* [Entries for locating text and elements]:
++++++++++++++++++++

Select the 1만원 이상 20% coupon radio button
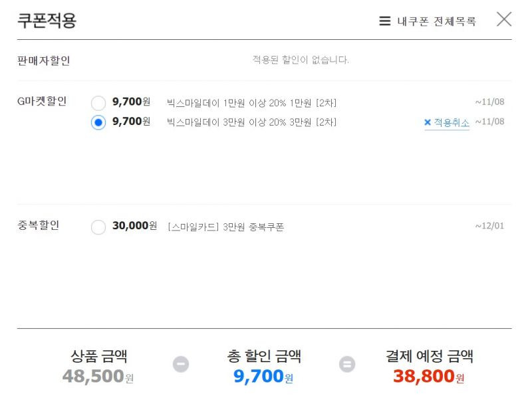This screenshot has height=402, width=532. [98, 103]
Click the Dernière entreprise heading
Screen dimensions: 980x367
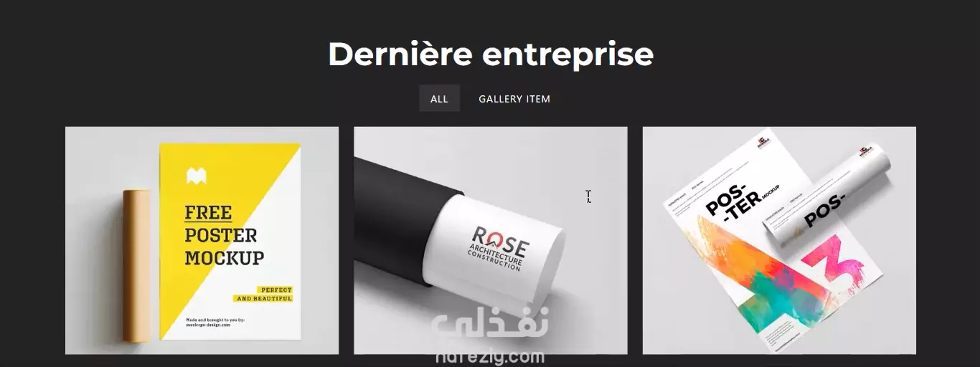[x=490, y=54]
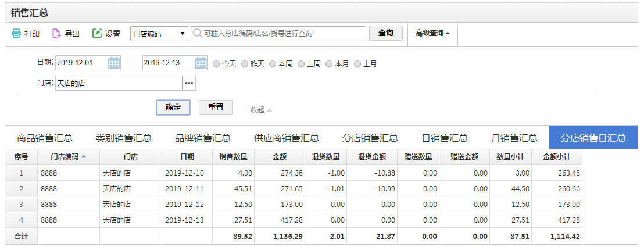Click the 查询 search button
This screenshot has width=644, height=247.
click(385, 33)
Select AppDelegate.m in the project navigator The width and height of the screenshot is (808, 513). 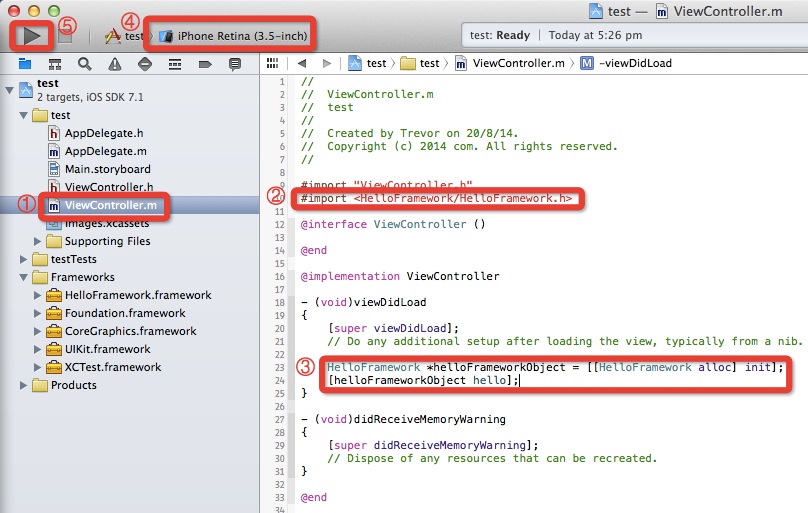[105, 151]
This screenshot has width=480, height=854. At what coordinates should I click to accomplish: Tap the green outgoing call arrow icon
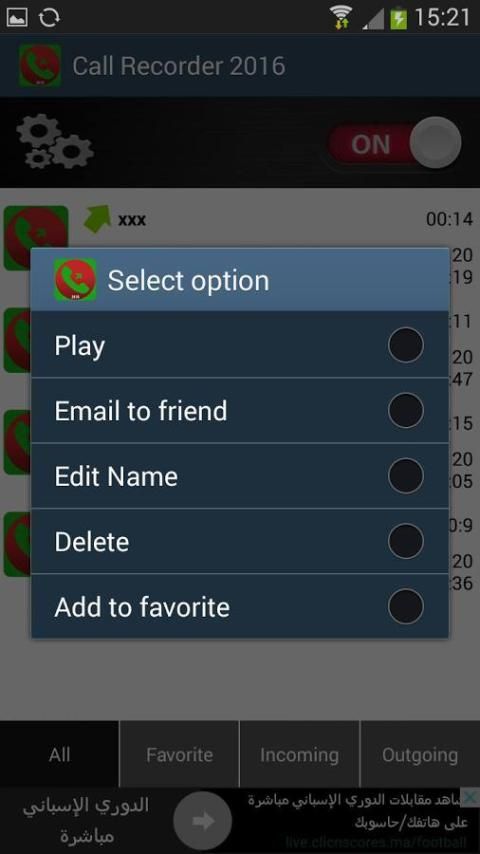click(x=97, y=218)
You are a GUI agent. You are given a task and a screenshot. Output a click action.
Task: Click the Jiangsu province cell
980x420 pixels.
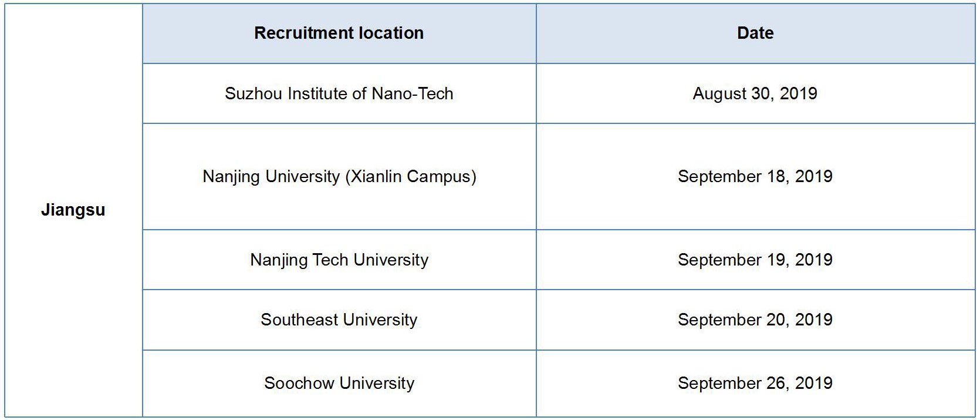73,210
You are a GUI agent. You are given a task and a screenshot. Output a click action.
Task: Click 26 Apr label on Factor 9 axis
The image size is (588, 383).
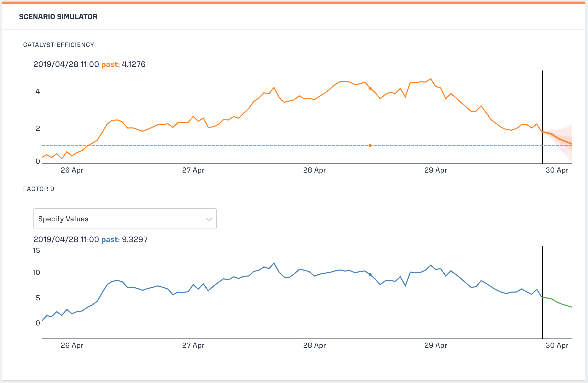(x=72, y=345)
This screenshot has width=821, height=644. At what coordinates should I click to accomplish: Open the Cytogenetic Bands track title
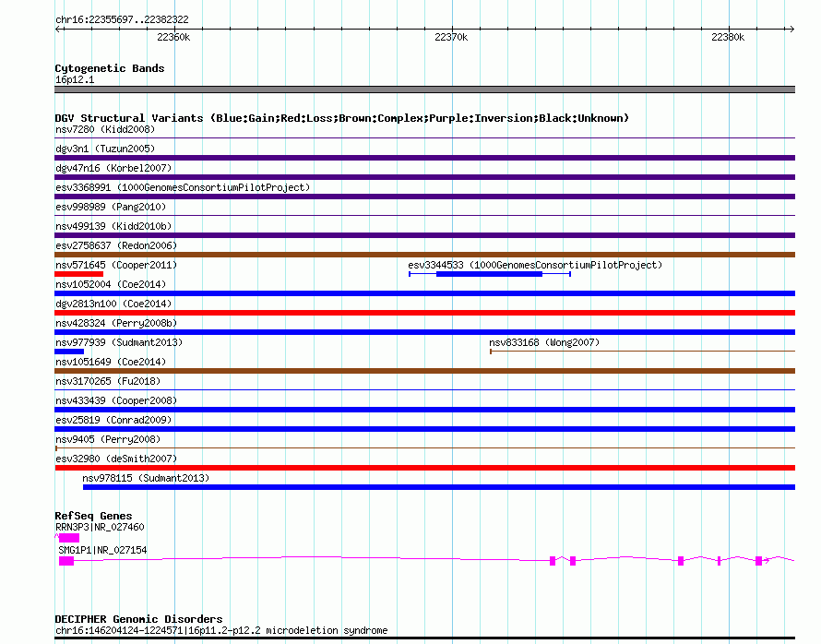tap(110, 68)
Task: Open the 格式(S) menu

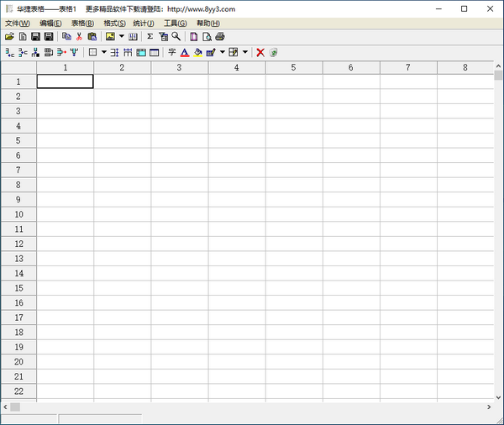Action: (x=114, y=23)
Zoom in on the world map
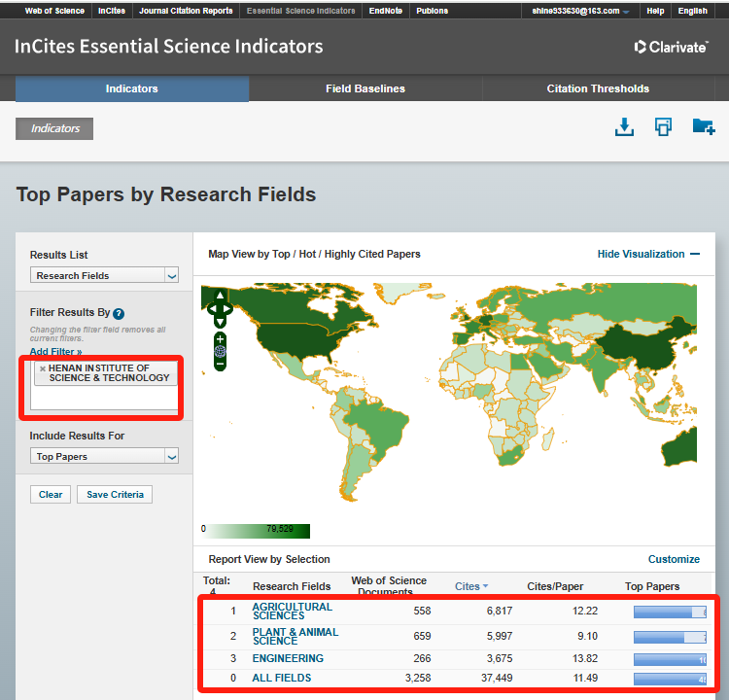This screenshot has width=729, height=700. 221,339
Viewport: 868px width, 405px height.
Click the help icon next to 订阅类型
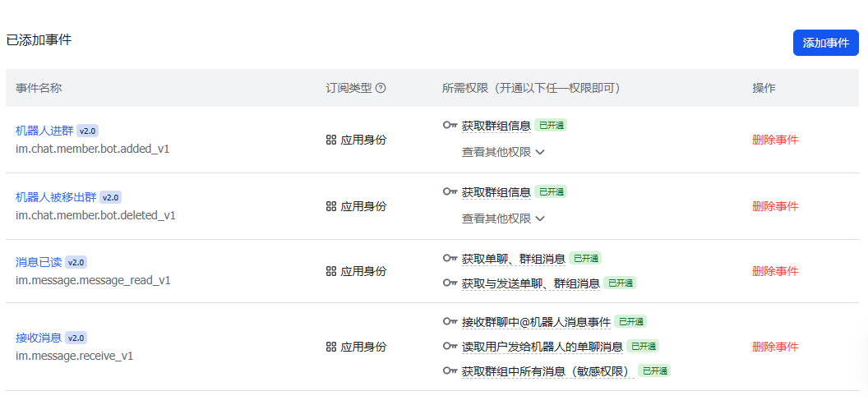(x=381, y=89)
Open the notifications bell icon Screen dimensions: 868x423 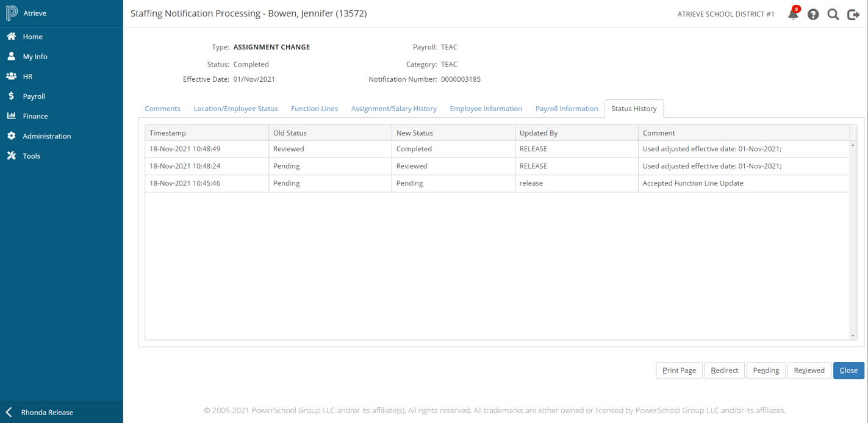[x=793, y=14]
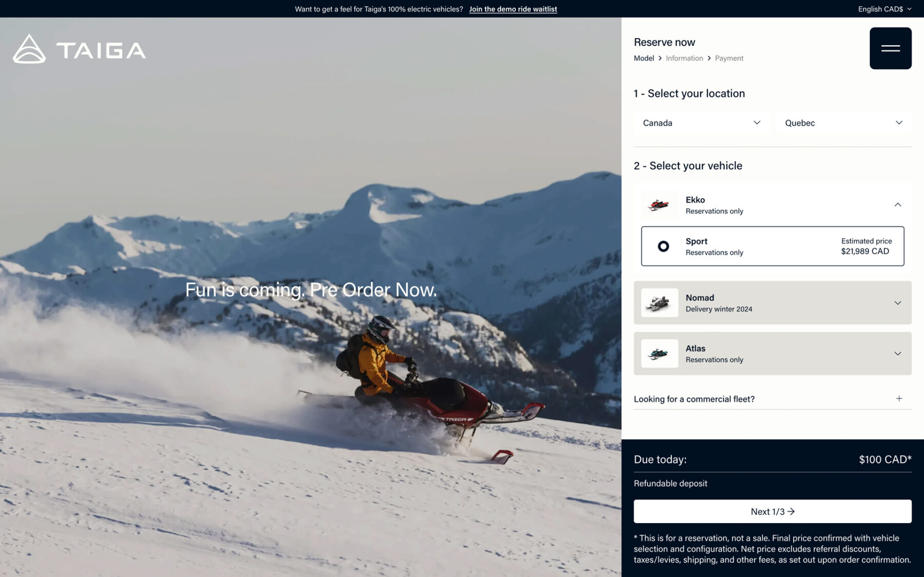924x577 pixels.
Task: Expand the Nomad vehicle chevron
Action: pos(897,303)
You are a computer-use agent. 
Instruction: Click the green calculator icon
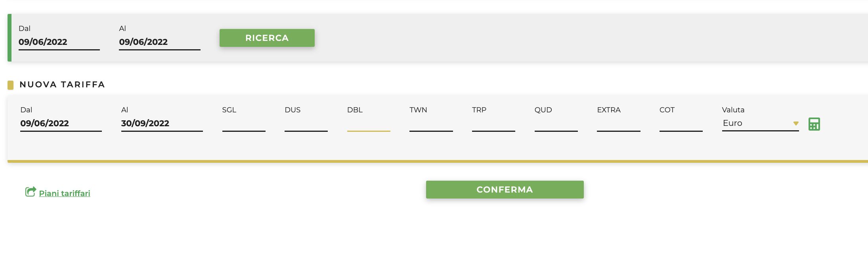click(x=814, y=124)
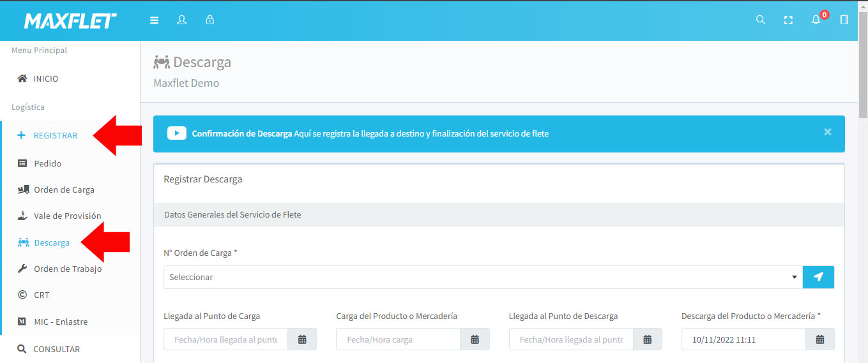Open Vale de Provisión in sidebar

point(67,216)
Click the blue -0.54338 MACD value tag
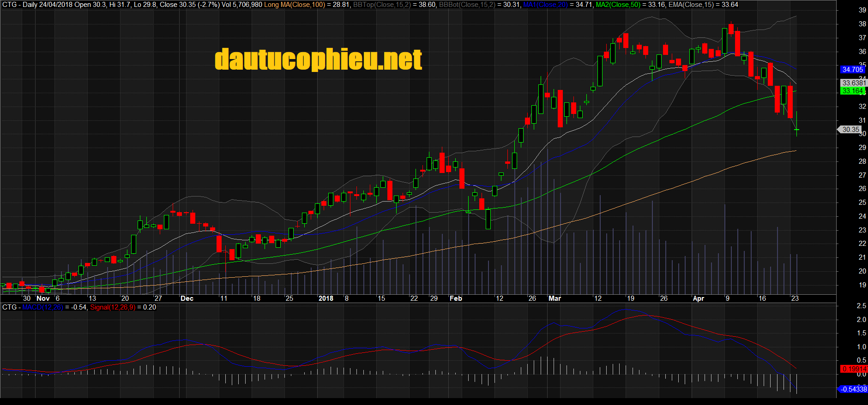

++++++++++++++++++++

Copy the listing verbatim, starting at the line that contains "You are a computer-use agent." and continuing through the end of the listing. Omit the pictures.

You are a computer-use agent. 
Instruction: Click the green calculator icon
click(x=814, y=124)
Open Vale de Provisión in sidebar

point(67,216)
Click the blue -0.54338 MACD value tag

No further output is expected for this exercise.